>> Begin Records provided

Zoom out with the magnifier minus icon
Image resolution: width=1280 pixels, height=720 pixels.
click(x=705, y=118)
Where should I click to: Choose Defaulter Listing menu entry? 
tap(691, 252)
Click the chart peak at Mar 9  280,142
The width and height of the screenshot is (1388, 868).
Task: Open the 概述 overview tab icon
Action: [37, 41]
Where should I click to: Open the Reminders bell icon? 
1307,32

>> End Records provided
>> Begin Records provided

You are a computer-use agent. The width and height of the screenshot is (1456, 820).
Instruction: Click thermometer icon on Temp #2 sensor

>> End Records provided

- _Task description_
Copy out each line of the records that contains the string "icon", with case counting.

- _Completed task_
Zoom out with the magnifier minus icon
Task: Open the 概述 overview tab icon
Where should I click to: Open the Reminders bell icon? 
Instruction: Click thermometer icon on Temp #2 sensor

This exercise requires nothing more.